Julian Assange heeft een programma op RT. In 12 afleveringen interviewt hij in The World Tomorrow mensen die zelden of nooit op westerse omroepen te zien zijn. Zoals Hezbollah-leider Hassan Nasrallah in aflevering 1 of de Sloveense filosoof Slavoj Žižek in aflevering 2. In juli 2011 debateerde Assange ook al met Žižek.
Russia Today is de zender van de Russische machthebbers. Die samenwerking komt Assange op kritiek te staan van zijn ‘vrienden’ bij the Guardian of The New York Times. Ze stellen zich vijandig tegenover hem op en lieten hem al eerder vallen. RT dikt het eigenbelang aan. Assange produceert de interviews voor een Britse productiemaatschappij en zegt journalistieke onafhankelijkheid te hebben. Als voorbeeld voert-ie aan in het gesprek met Nasrallah de positie van zowel Hezbollah als het Kremlin bekritiseerd te hebben door te kiezen voor de Syrische oppositie. Ook klokkenluider Bradley Manning krijgt geen steun in progressief Amerika.
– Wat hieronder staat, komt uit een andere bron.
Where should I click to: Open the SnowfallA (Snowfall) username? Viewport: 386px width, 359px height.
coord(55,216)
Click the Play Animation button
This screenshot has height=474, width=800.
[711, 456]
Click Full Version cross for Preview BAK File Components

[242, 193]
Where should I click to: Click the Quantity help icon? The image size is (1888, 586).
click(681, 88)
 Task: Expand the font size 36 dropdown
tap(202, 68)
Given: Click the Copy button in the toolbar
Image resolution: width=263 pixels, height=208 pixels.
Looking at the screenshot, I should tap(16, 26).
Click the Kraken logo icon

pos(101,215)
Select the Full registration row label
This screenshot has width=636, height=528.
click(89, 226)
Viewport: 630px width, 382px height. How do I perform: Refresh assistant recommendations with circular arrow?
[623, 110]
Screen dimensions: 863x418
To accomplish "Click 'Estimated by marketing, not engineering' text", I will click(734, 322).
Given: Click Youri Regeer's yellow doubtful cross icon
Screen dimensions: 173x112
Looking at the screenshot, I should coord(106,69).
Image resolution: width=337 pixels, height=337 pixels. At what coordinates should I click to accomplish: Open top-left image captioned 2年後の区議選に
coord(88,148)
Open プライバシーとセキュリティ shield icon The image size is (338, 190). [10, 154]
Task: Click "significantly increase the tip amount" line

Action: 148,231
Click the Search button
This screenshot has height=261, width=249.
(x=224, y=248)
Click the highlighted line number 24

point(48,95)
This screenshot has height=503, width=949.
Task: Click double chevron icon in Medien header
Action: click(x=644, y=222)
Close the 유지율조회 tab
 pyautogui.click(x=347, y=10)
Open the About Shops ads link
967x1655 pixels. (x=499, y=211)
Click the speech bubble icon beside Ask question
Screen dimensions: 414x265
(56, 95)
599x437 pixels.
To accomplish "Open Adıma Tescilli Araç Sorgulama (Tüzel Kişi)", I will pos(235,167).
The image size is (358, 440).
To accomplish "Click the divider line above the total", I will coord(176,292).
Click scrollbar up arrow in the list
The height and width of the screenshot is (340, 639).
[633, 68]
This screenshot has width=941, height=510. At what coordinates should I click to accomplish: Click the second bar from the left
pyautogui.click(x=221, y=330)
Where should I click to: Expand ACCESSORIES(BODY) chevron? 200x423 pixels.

Niet langer westerse progressieve media doen het meest aan maatschappijkritiek. Die rol is overgenomen door buitenstaanders als RT of Al Jazeera English. Uiteraard hebben ze hun eigen agenda door maar al te graag het Westen te bekritiseren. Feit is echter dat alleen daar maatschappijcritici als Assange, John Berger, Noam Chomsky, John Pilger of Daniel Ellsberg nog aan het woord komen. Tragiek is dat er steeds meer valt te kritiseren omdat de VS onder president Obama steeds meer anti-democratische trekjes vertoont terwijl critici met inzet van economische en juridische staatsmacht naar de marge wordt verbannen.
Dat eens progressieve media als the Guardian of The New York Times hun kritische rol niet meer voluit spelen is een gemis. Of ze nou uit jaloezie omdat Assange met de ‘scoops’ gaat lopen, economische of politieke redenen Julian Assange in de steek laten, meedoen aan de karaktermoord en hem verketteren is jammer. De keuze van Assange voor RT geeft aan dat ook de media globaliseren en de macht naar het Oosten verschuift.